Dietary Flavonols Tested for Colorectal Cancer Prevention

Center for Cancer Research

The NCI Polyp Prevention Trial (PPT) was a multicenter, randomized clinical trial, with almost 2,000 individuals, that tested whether a diet (high-fiber, low-fat, and high in fruits and vegetables) could prevent the recurrence of precancerous adenomas (polyps) in the colon and rectum. However, the researchers found no preventive effect of the healthy diet on polyp recurrence, even after long-term follow up.

Gerd Bobe, Ph.D., a research fellow in NCI’s Laboratory of Cancer Prevention, decided to take a closer look at the data from the PPT, focusing on the study participants’ intake of flavonols. Flavonols are bioactive compounds in plant-derived foods found in high concentrations in beans, onions, apples, and tea.

“Two recent case-control studies* had shown a protective effect of flavonols against colorectal cancer, and another analysis, specifically of fruit and vegetable intake of the PPT participants, had shown that food groups rich in flavonols were more protective,” said Dr. Bobe.

He and his NCI colleagues discovered that a high intake of flavonols by some PPT participants was associated with a significantly decreased risk of advanced adenoma recurrence compared with study participants who had a very low intake of the compounds.

At NCI**, Dr. Bobe is currently testing several individual flavonol compounds for colorectal cancer prevention in a two-stage mouse model of carcinogenesis. The mice are first exposed to a known carcinogen, azoxymethane, and then a colon irritant, dextran sodium sulfate, to specifically initiate tumors in the gastrointestinal tract. Then, they are given different flavonol compounds to test the effects.

These experiments will go beyond identifying the most effective flavonols and the best dosage levels for preventing the formation of colorectal tumors in the mice. Dr. Bobe and his colleagues also hope to identify the molecular targets for the most promising flavonols. The researcher team will also attempt to determine if there are any reliable biomarkers in the blood that can indicate whether a flavonol compound is hitting the molecular target and suppressing tumor formation in the mice.

Dr. Bobe and his colleagues have already demonstrated in previous studies*** the effectiveness of navy beans as colon cancer preventives. They were able to show that cooked navy beans and their residue or extracts reduced the formation of colon lesions in obese mice exposed to azoxymethane. They found that the navy bean diet altered a panel of genes associated with inflammation and identified two proteins that could potentially serve as biomarkers of the diet’s anti-carcinogenic effect.

━━━━━━━━

# Instructions to follow
Transcribe the stretch of the text on dietary flavonols from "Dietary Flavonols Tested" through "apples, and tea.". Rely only on the text on dietary flavonols.

# Material shown
━━━━━━━━

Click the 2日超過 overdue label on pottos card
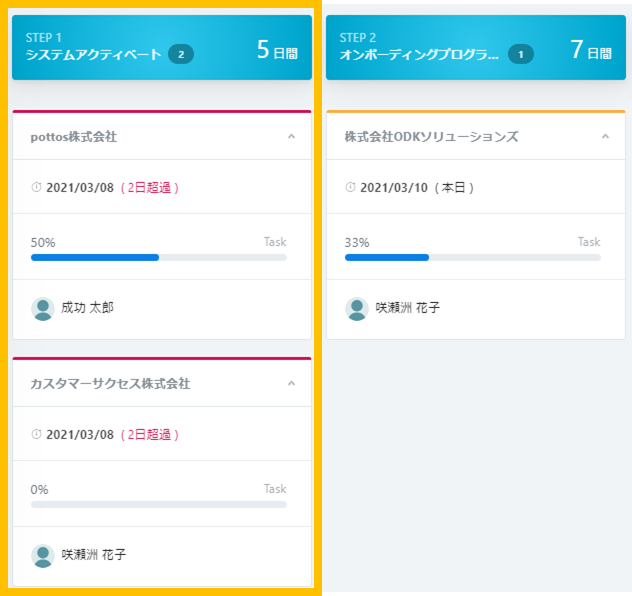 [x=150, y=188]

━━━━━━━━

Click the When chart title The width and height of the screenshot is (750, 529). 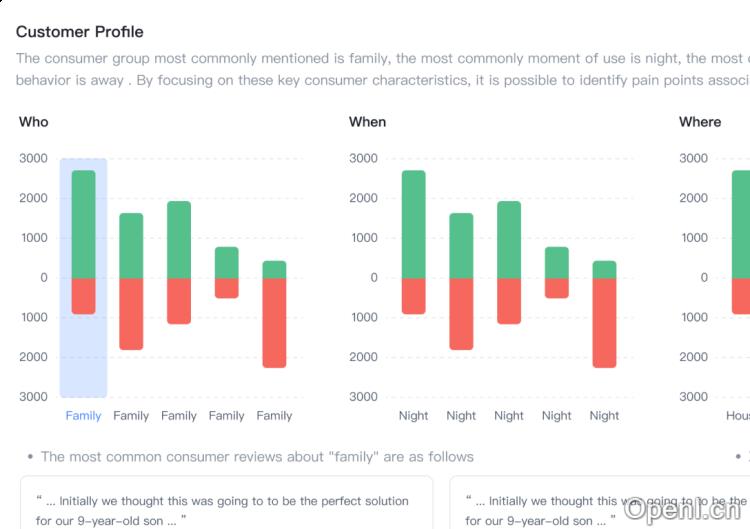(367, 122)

━━━━━━━━

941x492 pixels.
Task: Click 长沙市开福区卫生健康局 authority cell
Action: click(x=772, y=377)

━━━━━━━━

# Written response
Dietary Flavonols Tested for Colorectal Cancer Prevention

Center for Cancer Research

The NCI Polyp Prevention Trial (PPT) was a multicenter, randomized clinical trial, with almost 2,000 individuals, that tested whether a diet (high-fiber, low-fat, and high in fruits and vegetables) could prevent the recurrence of precancerous adenomas (polyps) in the colon and rectum. However, the researchers found no preventive effect of the healthy diet on polyp recurrence, even after long-term follow up.

Gerd Bobe, Ph.D., a research fellow in NCI’s Laboratory of Cancer Prevention, decided to take a closer look at the data from the PPT, focusing on the study participants’ intake of flavonols. Flavonols are bioactive compounds in plant-derived foods found in high concentrations in beans, onions, apples, and tea.